Mons. Ennio Apeciti racconta la quarantena nel Pontificio Seminario Lombardo di Roma: contagiato dal Covid-19, è riuscito a resistere grazie alla speranza di rivedere il nostro Duomo.
di Michele Brambilla
Nella settimana dal 2 al 9 agosto viene pubblicata una bella intervista al rettore del Pontificio Seminario Lombardo in Roma, mons. Ennio Apeciti. Colpisce la figura dell’intervistato, una persona dalla fede semplice benché sia tutt’ora il teologo responsabile delle cause di canonizzazione promosse dall’arcidiocesi di Milano, ma è altrettanto curiosa la vicenda dell’istituto che guida. Il Pontificio Seminario Lombardo fu infatti fondato nel 1865 dal beato Pio IX (1846-78) presso la basilica dei SS. Ambrogio e Carlo al Corso, nella quale si celebra tutt’ora in rito ambrosiano, per contrastare il predominio del clero liberale nelle diocesi lombarde e venire incontro ai chierici che intendevano concludere il loro iter formativo presso le università pontificie. Uno dei suoi primi alunni, il card. Achille Ratti (1857-1939), divenuto Papa Pio XI, trasferì la sede del Seminario Lombardo sull’Esquilino, accanto alla basilica di S. Maria Maggiore, dove si trova anche al giorno d’oggi. Un altro alunno molto famoso fu il pavese don Davide Albertario (1846-1902), a cui Pio IX affidò (1873) la direzione del quotidiano milanese L’Osservatore cattolico (1863-1907).
Mons.
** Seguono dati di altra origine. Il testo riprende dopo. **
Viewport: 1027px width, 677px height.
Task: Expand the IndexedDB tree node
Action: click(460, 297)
Apeciti ha vissuto il lungo lockdown proprio nei locali di questo particolare istituto, il cui edificio è stato rinnovato nel 1963. Come racconta, «pensavamo di essere esenti, lontano dalle terre più martoriate, ma poiché due dei nostri studenti erano stati in zona di epidemia a Bergamo», diocesi dalla quale provenivano, «abbiamo dovuto chiudere per quasi due mesi e mezzo, in un lockdown voluto dall’Azienda sanitaria locale. Ognuno dei 25 preti presenti in quel momento viveva nella propria camera, fornita di servizi», salvo organizzare dei turni per coprire quelle corvées necessarie alla vita quotidiana che sono affidate normalmente al personale laico, come stava accadendo anche nel Seminario Arcivescovile di Venegono Inferiore.
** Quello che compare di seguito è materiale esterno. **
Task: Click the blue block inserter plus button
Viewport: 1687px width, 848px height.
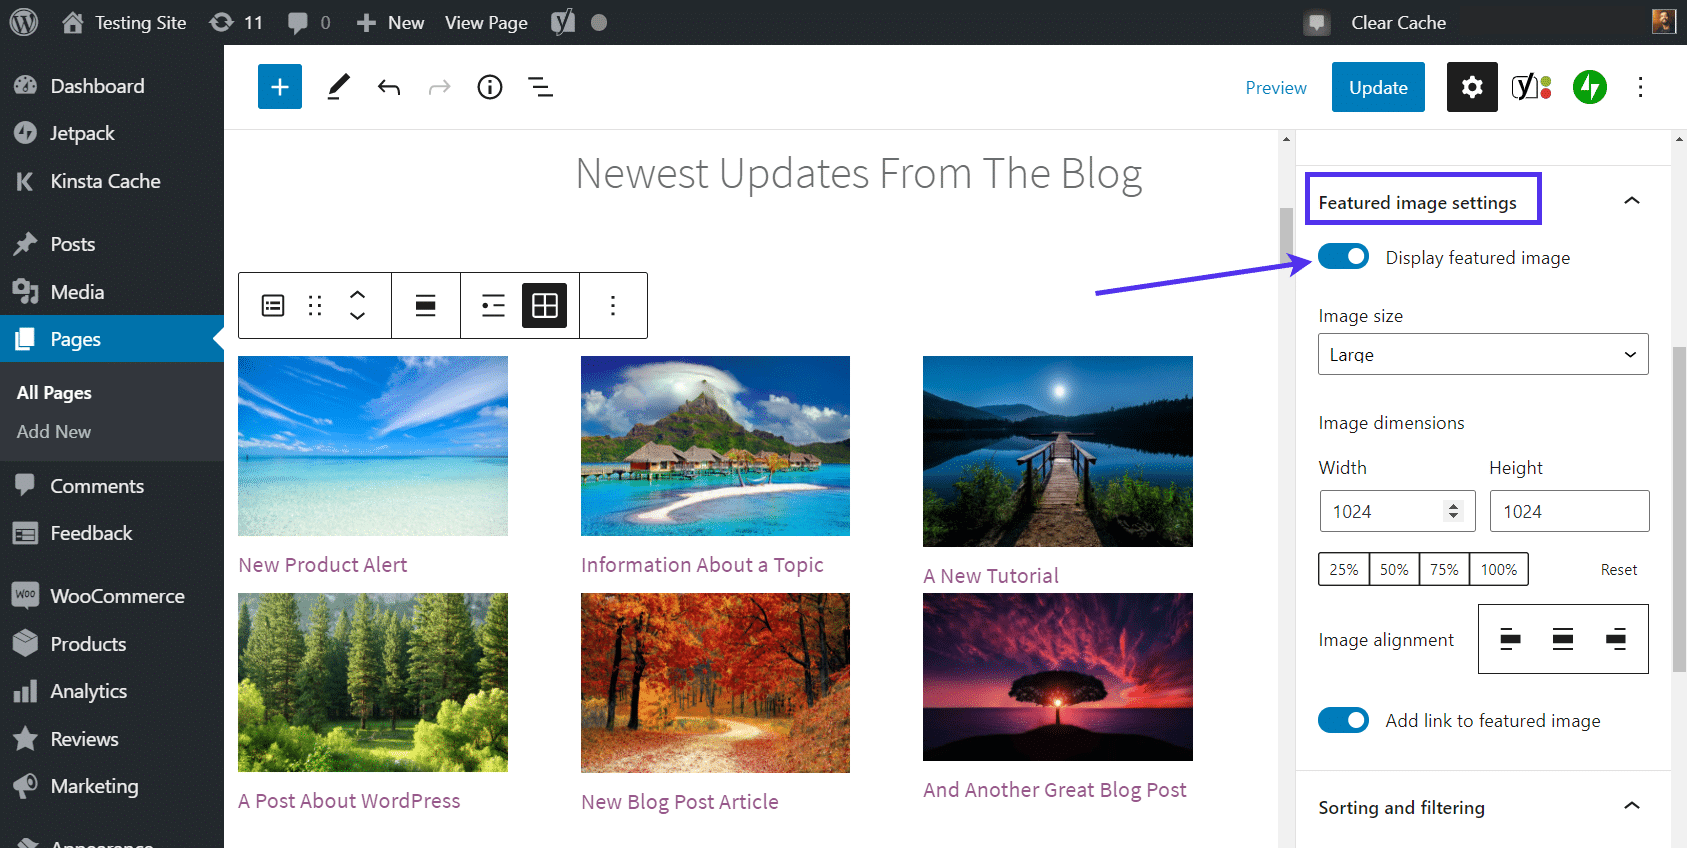Action: (x=280, y=87)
Essendo a Roma, mons. Apeciti e i suoi 25 alunni hanno coltivato a lungo l’illusione di essere lontani dalle aree in cui il contagio infuriava, invece è stato proprio il rettore ad ammalarsi: «ho vissuto il Covid-19 in un duplice modo, direi, perché le previsioni per la mia salute erano davvero sconfortanti. È stato interessante ascoltare dai medici che, forse, ero arrivato alla fine. Questo paradossalmente mi ha aiutato, perché ho capito anzitutto che l’essenziale era lasciar fare a Dio» per quanto riguardava la sua persona, ma bisognava comunque tenere alto il morale della “truppa”.
Mons. Apeciti ammette: «diciamo che ho tentato. Chiuso, distante da Milano, con nel cuore la nostalgia, ho pensato che fosse importante sviluppare maggiormente il dialogo con gli amici, con i preti lontani», e quando la situazione sembrò precipitare «sognavo di vedere la Madonnina, il Duomo, di incontrare il mio arcivescovo, che è un amico, e di tornare nel Seminario di Venegono, che ha significato tanto nella mia vita. Mi piace ricordare che, quando l’allora arcivescovo Scola mi chiese di venire a Roma a fare il rettore, appena uscito dal suo studio un po’ confuso, andai in Duomo e passeggiai presso le tombe degli arcivescovi di Milano. Il Duomo dà sempre forza a un prete ambrosiano», specie se “ferrato” nella “storia patria”, e il miracolo è avvenuto.
Si è soliti ripetere che gli ambrosiani e il rito ambrosiano sono rigorosamente cristocentrici, ma è proprio guardando a Gesù che è sorta una altrettanto forte devozione nei confronti della Madre di Dio: ad Iesum per Mariam.